Effect of melatonin on motility pattern of small intestine in rats and its inhibition by melatonin receptor antagonist S 22153


Address reprint requests to: Sonia Pellissier, Université de Savoie, Laboratoire de Physiologie et Pharmacologie Appliquées (affilié INSERM U45), 73376 Le Bourget du Lac Cédex, France.
E-mail: sonia.pellissier@univ-savoie.fr


Melatonin is synthesized during the night by the pineal gland. Recently, melatonin binding sites have been identified in the gut. Despite few studies, the physiological role of melatonin in gut function remains unclear. The objective of the present study was to investigate the effects of melatonin in the regulation of intestinal motility by using the melatonin receptor antagonist S 22153 in rats. Twenty-four male Wistar rats (400±25 g) were equipped with intraparietal electrodes along the small intestine. Rats were subjected to a 12:12 hr light:dark schedule. During the dark phase, intestinal migrating motor complexes (MMCs) frequency increased (P<0.05) by 20% in the duodenum and in the jejunum compared with daylight. This effect is due to a significant reduction in the irregular spiking activity (ISA) of MMCs. Concurrently, at night, the duration of the postprandial motor response is reduced by 30% in the duodenum and 50% in the jejunum and ileum. The administration of S 22153 (2 mg/kg sc) at night suppressed these nocturnal variations and restored the daylight values. In contrast, S 22153 was ineffective during daylight whatever the digestive state. Administration of melatonin (1 mg/kg iv) during the preprandial state, 3 hr after light onset, decreased (−80%) the duration of the ISA of MMCs at the three intestinal levels. During the satiety phase, melatonin administered 10 min before or 15 min after food onset induced the appearance of a transitory preprandial-like motor profile in the entire small intestine. In contrast, when administered at the end of the meal it was ineffective. Preprandial and postprandial melatonin effects were prevented by S 22153 pretreatment.
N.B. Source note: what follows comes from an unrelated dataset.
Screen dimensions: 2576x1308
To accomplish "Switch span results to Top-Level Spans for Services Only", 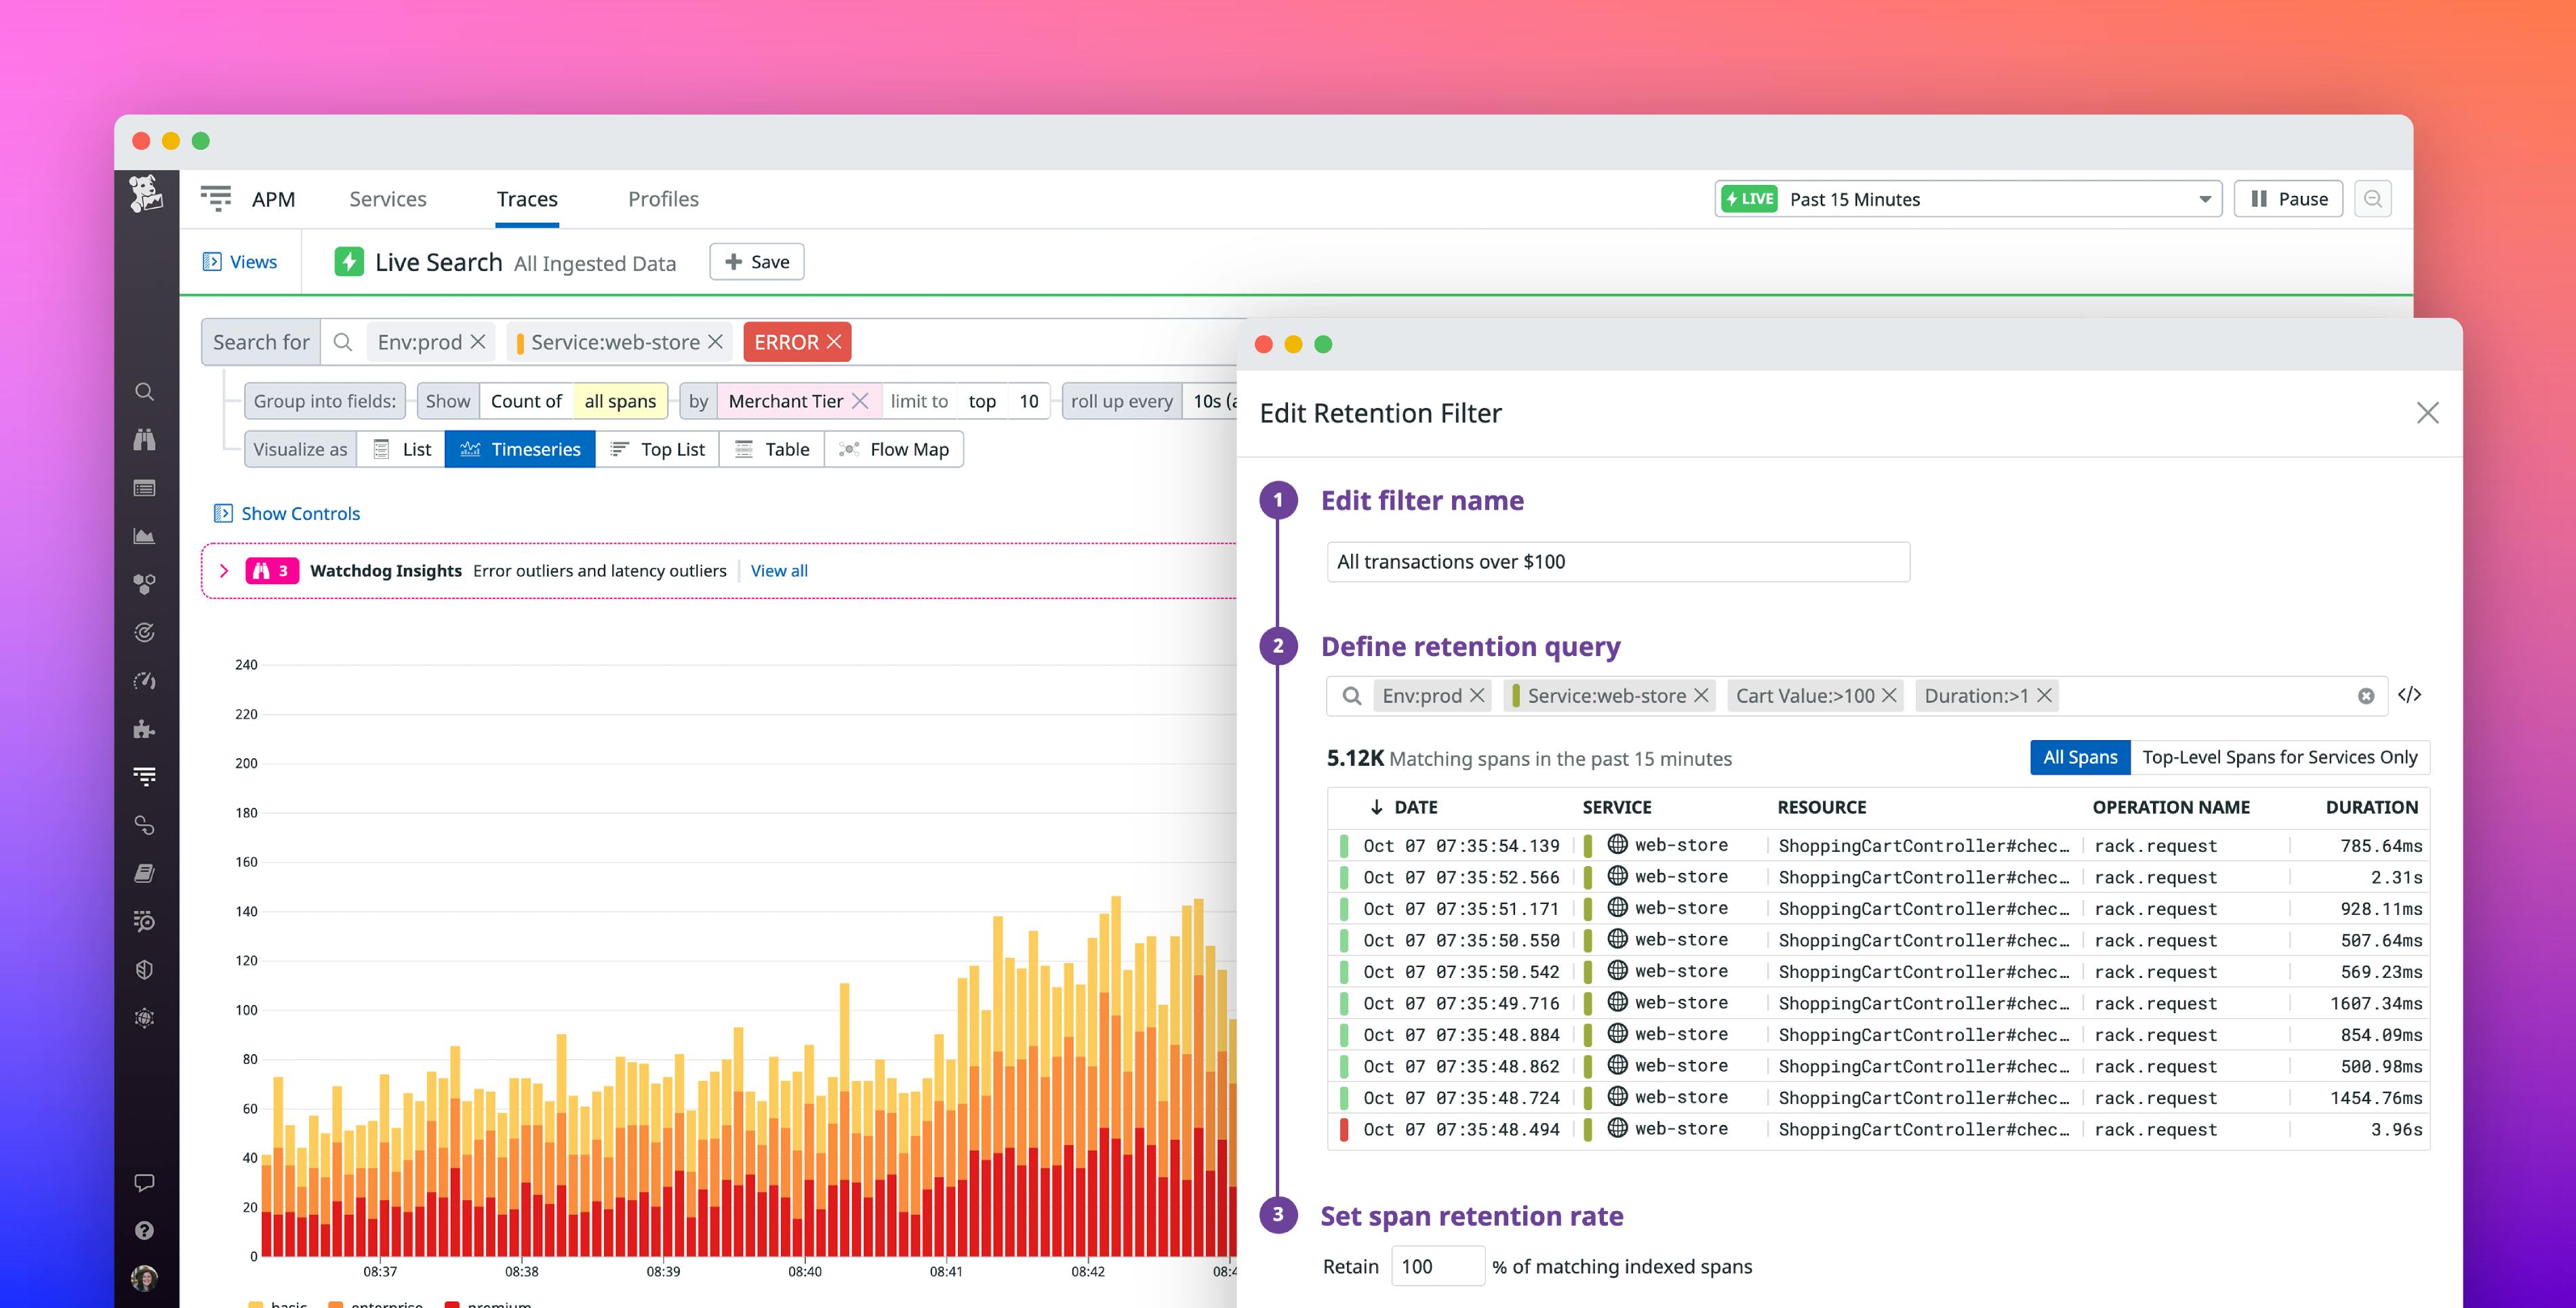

In conclusion, these findings reveal, first, that endogenous melatonin is physiologically involved in the pre- and postprandial changes of intestinal motility at night. Second, exogenous melatonin produces pharmacological effects on pre- and postprandial intestinal motility. In both cases, the action of melatonin corresponds to an inhibition of ISA and a reinforcement of the cyclic MMC pattern.